Editor Mati Kirotar, of Independent Video Media in Estonia, interviewed Estonian Americans with Seabrook roots as cameraman Peeter Ulevain captured an oral history, shared in Estonian, of starting anew in the U.S. after leaving displaced persons camps in Europe.
“Right now in Estonia, there is great interest in knowing what happened to the people who left in 1944,” said SECC Trustee Eevi Truumees. “A lot of them have no idea what happened and think the displaced people had a big house and a car waiting for them here, with a tree with money growing from it in the backyard.
“It was scary when we first came here,” she went on, “...but we were very, very grateful to have a new beginning in a wonderful country that accepted us so well.”

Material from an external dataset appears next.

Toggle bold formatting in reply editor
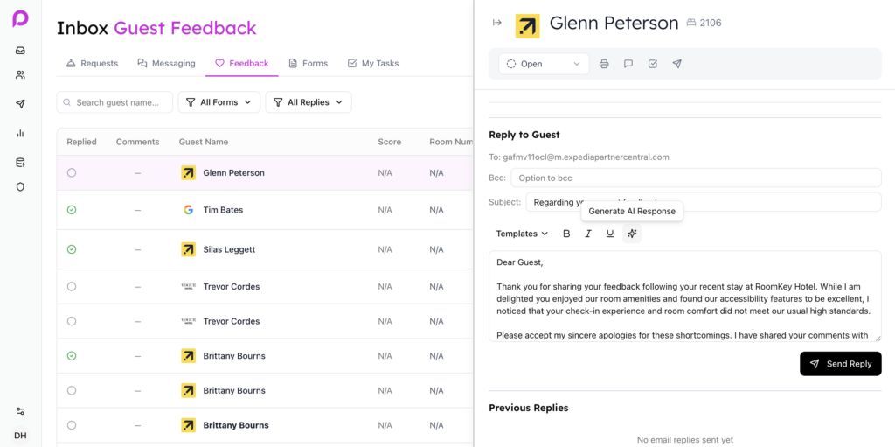[x=566, y=234]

Producer/Director Toomas Lepp said his crew visited Seabrook 20 years ago as part of a 27-episode series on Estonians in America. They returned this May to spend three weeks touring the nation interviewing Estonians and Estonian Americans to gather footage for a new, one-hour documentary.
“I think Estonians in the States are very happy, Americans and at the same time Estonians in their hearts,” Lepp said. “Estonians everywhere are self-made men who are not depending on any hard destiny.”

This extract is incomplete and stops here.